I take two buses to get there. The route from A to B is accurate, but I'm not sure that the route Google shows from B to C is entirely accurate right at the beginning. The bus does have to make that loop around the lake and backtrack though, as the direct route across the top of the lake in this map is closed to all but foot traffic ever since an attempted bombing of the Temple of the Tooth during the long civil war here. The whole route is about 15km, and takes about an hour including catching the buses.  The first bus costs 12lkr (Sri Lankan Rupees, about $0.09) and the second bus 27lkr (about $0.21), so about $0.30 each way. (Didn't keyboards used to have a 'cents' character? Or am I thinking all the way back to typewriters?)

I arrived at 8am and the first order of business at 8:30am was a meeting to discuss the schedule. It seems some of the local monks in the program were not always able to make it to the Sunday classes because of their Temple duties, and the desire was to establish a schedule that everyone could agree on.  We also discussed whether to replace A.K. Warder's book as our Pali text, and I think I spoke out the most forcefully about its deficiencies, but in the end was overruled. Overall, the meeting was a practice in patience and disappointment, and I got the distinct impression that, although the authorities running the meeting were genuinely flexible and open to input, most of the students were just not willing to speak up honestly about their preferences, so not much could be effectively determined. Only the Americans and Russian student were willing to speak up. But that is ok. I am not responsible for the other students' benefit from the classes, and I am content to ensure for myself that I get what I need from my experience here.

The other students consist of a few local Sri Lankan monks, a couple of monks from Vietnam, a retired teacher from the area, Gabe (a fellow American) and Evgenia (Jane) (who is Russian). One of the Vietnamese monks is a Bhikkhuni, the only other female in the class. I'm not going to bother trying to write out the monks' names, as I mostly got vague phonetic approximations and would surely butcher them. This is the first year that the Academy has offered this MA program, and there are only about eight or nine of us in total (attendance was spotty, so an accurate count is difficult.)

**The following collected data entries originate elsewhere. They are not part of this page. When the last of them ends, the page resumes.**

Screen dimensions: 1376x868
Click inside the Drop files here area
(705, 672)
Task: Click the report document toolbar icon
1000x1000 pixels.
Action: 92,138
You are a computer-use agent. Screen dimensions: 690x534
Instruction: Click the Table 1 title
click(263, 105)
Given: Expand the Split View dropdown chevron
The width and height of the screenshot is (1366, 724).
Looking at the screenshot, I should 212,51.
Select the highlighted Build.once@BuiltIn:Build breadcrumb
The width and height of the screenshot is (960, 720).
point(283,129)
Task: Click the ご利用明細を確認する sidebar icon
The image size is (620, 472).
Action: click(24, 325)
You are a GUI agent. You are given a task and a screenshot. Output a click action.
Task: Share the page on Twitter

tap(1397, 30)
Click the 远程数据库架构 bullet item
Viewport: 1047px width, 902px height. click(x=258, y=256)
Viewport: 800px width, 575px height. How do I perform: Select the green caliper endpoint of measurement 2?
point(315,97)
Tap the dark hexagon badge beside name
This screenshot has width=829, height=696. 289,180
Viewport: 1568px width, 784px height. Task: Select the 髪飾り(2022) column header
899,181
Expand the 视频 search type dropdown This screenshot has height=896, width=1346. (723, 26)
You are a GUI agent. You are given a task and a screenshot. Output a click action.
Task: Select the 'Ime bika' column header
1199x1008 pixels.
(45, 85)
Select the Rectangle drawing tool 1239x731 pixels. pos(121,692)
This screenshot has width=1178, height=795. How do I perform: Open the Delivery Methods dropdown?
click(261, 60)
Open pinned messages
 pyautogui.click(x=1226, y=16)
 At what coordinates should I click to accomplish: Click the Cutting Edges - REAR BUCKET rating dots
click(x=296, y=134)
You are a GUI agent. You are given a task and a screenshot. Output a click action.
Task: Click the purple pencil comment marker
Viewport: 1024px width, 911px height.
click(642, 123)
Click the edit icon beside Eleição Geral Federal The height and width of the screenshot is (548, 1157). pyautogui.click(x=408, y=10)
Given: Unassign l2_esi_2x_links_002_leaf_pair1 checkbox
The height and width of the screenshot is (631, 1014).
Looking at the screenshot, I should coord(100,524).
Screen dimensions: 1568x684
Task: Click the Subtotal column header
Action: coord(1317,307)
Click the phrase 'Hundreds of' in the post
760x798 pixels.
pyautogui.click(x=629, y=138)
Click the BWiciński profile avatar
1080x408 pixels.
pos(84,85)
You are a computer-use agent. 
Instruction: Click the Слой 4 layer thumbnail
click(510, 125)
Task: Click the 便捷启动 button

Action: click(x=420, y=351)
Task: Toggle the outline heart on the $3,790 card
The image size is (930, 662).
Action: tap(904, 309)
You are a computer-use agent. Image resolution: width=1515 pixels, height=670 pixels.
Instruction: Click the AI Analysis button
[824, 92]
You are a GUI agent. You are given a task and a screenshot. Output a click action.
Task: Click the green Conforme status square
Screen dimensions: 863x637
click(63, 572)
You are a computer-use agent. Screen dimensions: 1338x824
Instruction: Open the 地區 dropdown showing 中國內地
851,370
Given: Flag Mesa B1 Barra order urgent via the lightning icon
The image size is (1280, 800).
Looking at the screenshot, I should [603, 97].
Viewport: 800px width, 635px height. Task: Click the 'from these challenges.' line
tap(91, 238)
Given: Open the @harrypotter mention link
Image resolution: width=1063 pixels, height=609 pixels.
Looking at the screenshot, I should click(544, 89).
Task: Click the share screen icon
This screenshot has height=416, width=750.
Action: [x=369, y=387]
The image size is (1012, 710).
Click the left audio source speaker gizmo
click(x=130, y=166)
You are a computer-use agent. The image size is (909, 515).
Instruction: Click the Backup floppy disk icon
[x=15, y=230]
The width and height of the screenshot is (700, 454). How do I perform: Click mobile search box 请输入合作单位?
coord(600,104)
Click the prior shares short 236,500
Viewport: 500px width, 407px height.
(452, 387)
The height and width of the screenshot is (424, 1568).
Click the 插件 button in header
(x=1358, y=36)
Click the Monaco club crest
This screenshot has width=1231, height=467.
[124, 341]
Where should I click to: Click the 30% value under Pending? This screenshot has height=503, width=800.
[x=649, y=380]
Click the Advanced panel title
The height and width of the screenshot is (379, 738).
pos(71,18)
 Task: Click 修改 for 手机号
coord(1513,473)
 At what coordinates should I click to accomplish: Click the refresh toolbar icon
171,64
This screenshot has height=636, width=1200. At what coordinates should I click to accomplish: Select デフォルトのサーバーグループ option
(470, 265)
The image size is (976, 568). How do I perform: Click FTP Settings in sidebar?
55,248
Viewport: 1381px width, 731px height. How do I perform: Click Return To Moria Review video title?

The meeting took up the time of what would have been our meditation class, so our first class was Pali. I still have not taken the final from the first semester, which I had offered to do as a way of showing my qualification for the second semester class. But once again I have been assured that this week I will get a call to tell me to come and take the exam.  This is one area where I think it will be up to me to ensure that I learn the necessary Pali. I have already acquired some extra books, and I will proceed with self-study and use the class and exams as a check on my progress. I am looking forward to finally having some people of whom I can ask the many questions that arise as I study these textbooks on Pali. I don't think that just from Warder and this class I would achieve the level of competence that I seek.

The next class was the most exciting at the school. It is a seminar on secondary sources in Buddhist Philosophy. The instructor, Mr. Sumana Rathnayake seems to really know his stuff and struck me as a very likable fellow. I have been intrigued by the glimpses of Buddhist Philosophy that I've gotten from my reading so far, and I'm looking forward to exploring these ideas more deeply. Unfortunately, I have been unable to find all the books he has assigned here in Kandy, including the first one we are to be reading for next weekend. I may have to make a trip to Columbo, where I'm assured there is a very good bookstore that should have everything I need. I could also get Xeroxed copies of any of the books, which the school is making available at cost, but I would much rather have the 'real thing'.  (Attachment to books...)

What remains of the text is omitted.